SECTEUR AURIFERE – L’augmentation du capital minimum des entreprises exportatrices parmi les critères de reprise des exportations de l’or

Antananarivo, 19 Juillet, 9h08 – Des détails sur les critères de reprise des exportations de l’or livré. L’Etat a indiqué au Fonds monétaire international (FMI) la poursuite de son travail sur la réorganisation du secteur aurifère afin de reprendre « dès que possible » les exportations de ce métal précieux.

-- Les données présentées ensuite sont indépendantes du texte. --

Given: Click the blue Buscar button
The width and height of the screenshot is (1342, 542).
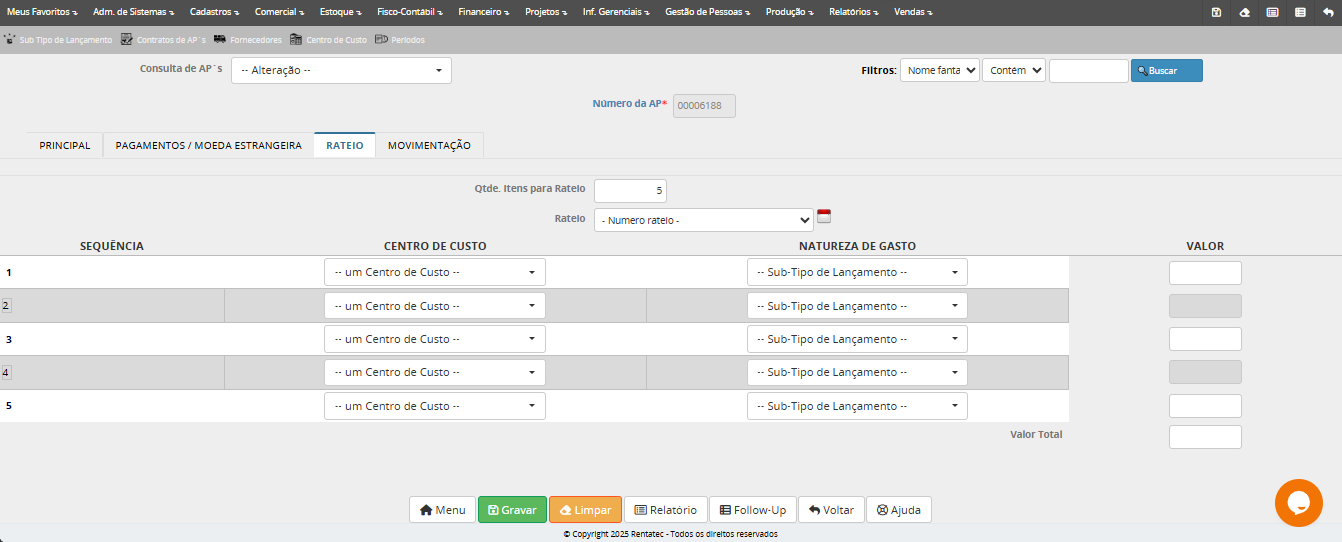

Les autorités indiquent s’être appuyées sur les résultats de l’enquête qu’elles ont réalisée en juillet 2021 et ont avancé la sortie du décret sur le régime de l’or adopté par le Conseil des ministres au mois de mars.
Selon l’Etat, l’opérateur devra disposer d’un agrément de comptoir dont la délivrance est désormais déterminée par décret ministériel pour pouvoir exporter. Le capital minimum requis des entreprises exportatrices d’or a également été augmenté et un contrôle plus strict de l’actionnariat a été mis en place. Et la période de validité d’une licence a été ramenée à un an afin d’améliorer le contrôle.
La période de rapatriement des devises a aussi été ramenée à deux mois pour les exportations par voie aérienne et le contrôle au niveau du Système intégré de gestion des opérations de change (SIGOC) sera renforcé. Un arrêté a d’ailleurs été pris pour lever la suspension des exportations d’or. Tous les règlements seront finalisés avant la délivrance des licences d’exportation, avance l’Etat.
La suspension des exportations de l’or en 2020 par l’administration minière avait été motivée par sa volonté d’assainir et de mettre en œuvre la réforme de la gouvernance de la filière aurifère. Le volume de l’or légalement exporté n’a d’ailleurs été que de 3,051 tonnes en 2018, alors que selon les investigations menées à Dubaï où est expédiée la grande partie de l’or malgache, entre 12 et 15 tonnes ont été exportées illicitement dans ce pays.